9 August 2018 · 5 min read
Hacked accounts and leaked passwords are often recurring topics in the media. E-mails from influential politicians and hot photos from the world’s most famous artists are hot topics, but what about your favorite passwords? Is that impossible to remember case really as safe as you think? How do you give each account a unique password without forgetting them? Is your password not already on the street? We have the answers.
The complexity of a password can be determined by the amount of random data, entropy. The amount of entropy can be increased by a greater diversity of the number of characters. Example: a password of 4 characters consisting of numbers has 10,000 possibilities, while a password of 4 characters that has small letters and numbers has 1.679.616 possibilities. The number of characters also has a big influence on the amount of entropy. A password of 8 characters that consists of lowercase letters and numbers has 2,821,109,907,456 possibilities. The almost 3 trillion possibilities from the previous example seems very much, but for a computer that is not much work. Security experts therefore recommend that you take a password that is 32 characters long. With this length, a computer needs years to crack the password. You can test this on the password check page.

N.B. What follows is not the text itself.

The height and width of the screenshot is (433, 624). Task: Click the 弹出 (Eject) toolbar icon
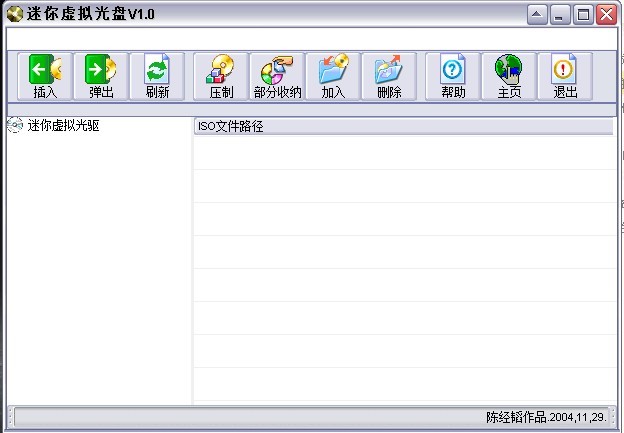101,76
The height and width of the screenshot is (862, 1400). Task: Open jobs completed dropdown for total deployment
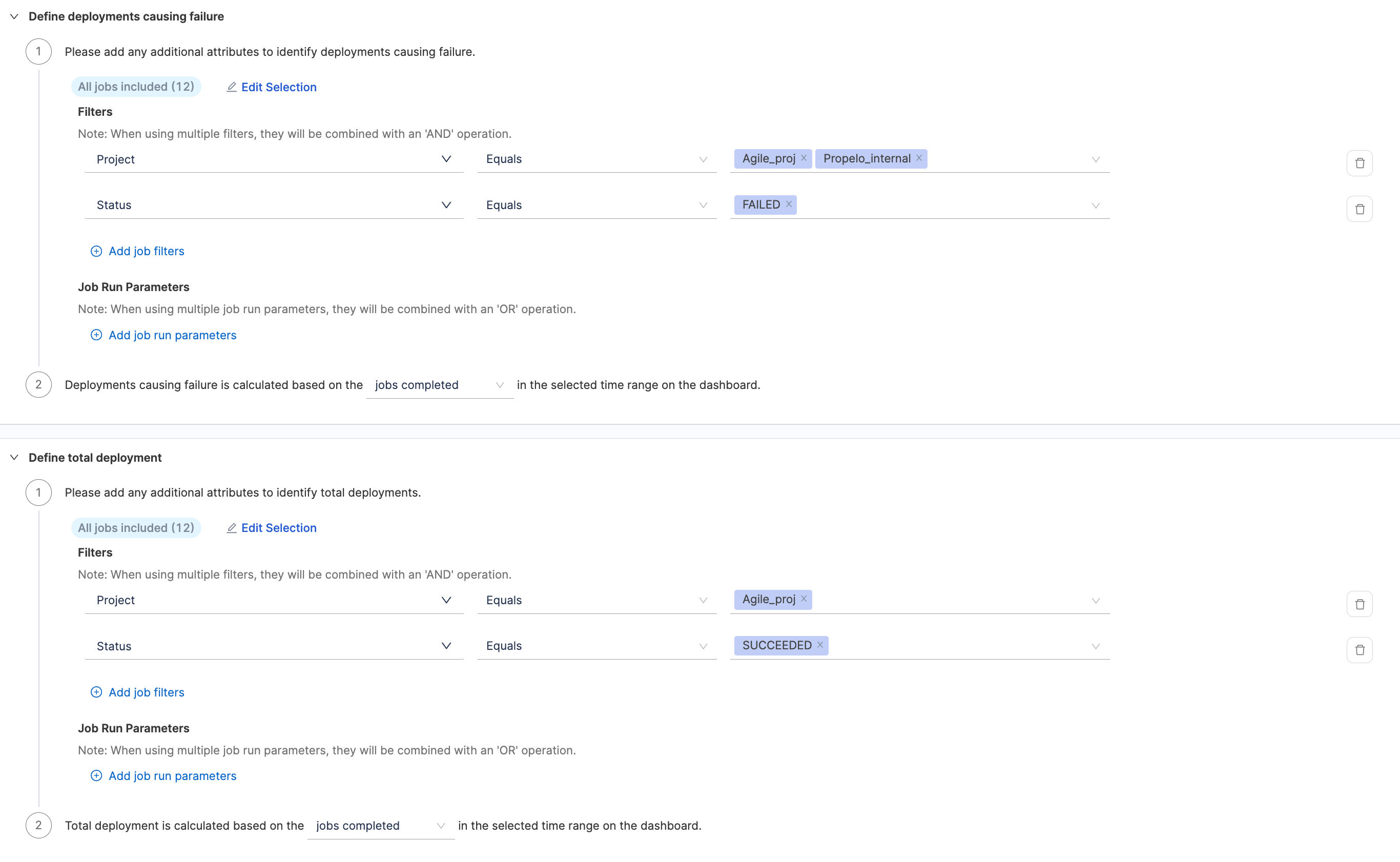[x=381, y=826]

A high complexity is not the only thing that is important. Each account needs a unique password that is regularly replaced. This sounds unimportant, but these are two important parts for keeping your accounts safe. Imagine that each account has the same password, then only one service has to be leaked. If each service has a different password, then only that account is known. Regularly replacing your password has two functions. It ensures that someone has to start over with guessing your password every time. In addition, it ensures that if a securely stored version of your password still leaks you have a new password by the time the securely stored password is decrypted to a usable version.
Remembering a complex and unique password that you regularly replace is not a party either.
Fortunately, there are a lot of tools that can help you with this.
It is difficult to find out whether you have been hacked or not. Not only because hackers try to keep this data for themselves, but also because many companies prefer to keep secret that there is a leak in their software. Fortunately, there are a number of websites, such as haveibeenpwned.com . Collect this kind of websites
Technical joke, curious about the extensive explanation? Explain xkcd explains it.